According to the report, FTA is directing the New York Metropolitan Transportation Authority (MTA) to “reassess its roadway workers protection program and develop corrective action plans to reduce the risk of employees being struck by trains when working on the tracks.” FTA, Bloomberg reports, is also instructing the state’s Public Transportation Safety Board (PTSB) to “boost its oversight of the MTA’s safety programs with additional monitoring and monthly reports to the FTA for review.”
“FTA has determined that a combination of unsafe conditions and practices exists such that there is a substantial risk of death or personal injury,” said FTA Executive Director Matthew Welbes, in a directive dated Aug. 13.
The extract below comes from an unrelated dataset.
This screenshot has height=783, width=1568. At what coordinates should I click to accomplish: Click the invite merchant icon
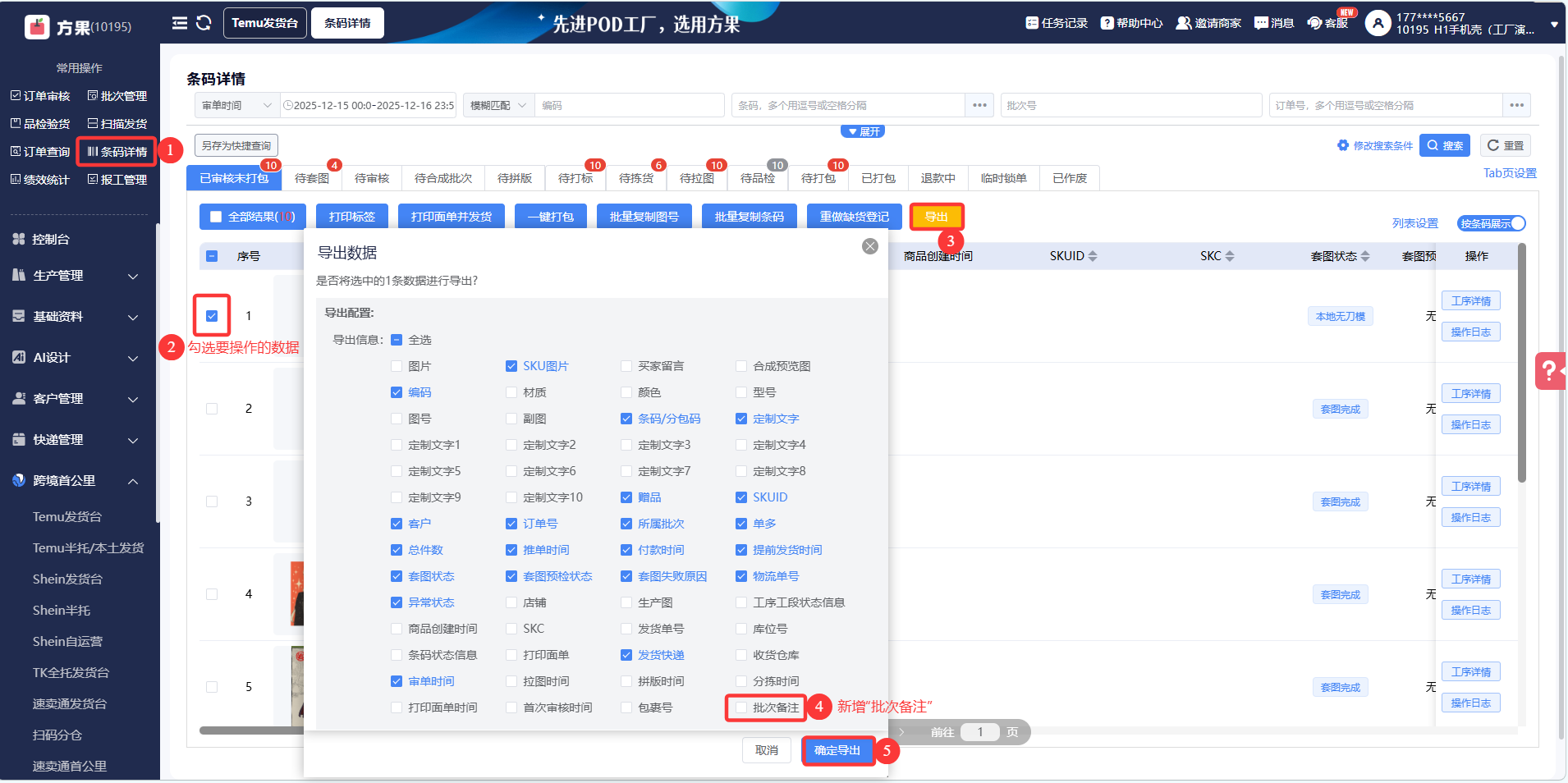[1183, 23]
According to the Bloomberg report, FTA conducted the audits after an MTA worker was fatally struck in November 2023 and another was critically injured in June 2024. The audits show that “potential train contact with employees increased by 65% last year from 2021,” but MTA Interim President of Subways and Buses Demetrius Crichlow responded to the FTA’s directives in a letter dated Aug. 14, stating the comparison “covers the period during the pandemic when there was little construction work in the subway system.”
“It is not an ‘apples to apples’ comparison,” Crichlow said in the letter, according to the Bloomberg report. “We agree that every incident is worthy of careful study and response but considering the increased volume of work in the subway system compared to prior years, we do not concur that the data supports the suggestion that there’s been some dramatic increase in risk.”
According to the report, MTA plans to appeal FTA’s directives, said Chrichlow, while pointing out that the two train incidents at the center of the directives “are still under investigation by the National Transportation Safety Board (NTSB).”
“Of the 38 near-misses of employees in 2023, about half were due to one or more transit workers failing to follow safety procedures while other incidents involved improper communication, lack of supervision and failure to set up protection, according to the FTA directives,” Bloomberg reported.
According to the report, a spokesman for Governor Kathy Hochul directed questions to the state agency, which then provided the letter from Crichlow.
John Samuelsen, International President of the Transport Workers Union of America (TWU), the MTA’s largest union, called on Gov. Hochul and MTA CEO Janno Lieber “to immediately address the FTA’s safety concerns,” according to the report.
“The FTA directives should be a wakeup call for every transit rider in New York,” Samuelsen said. “We demand accountability from Lieber and Hochul in response to these damning safety findings. Lives are at stake.”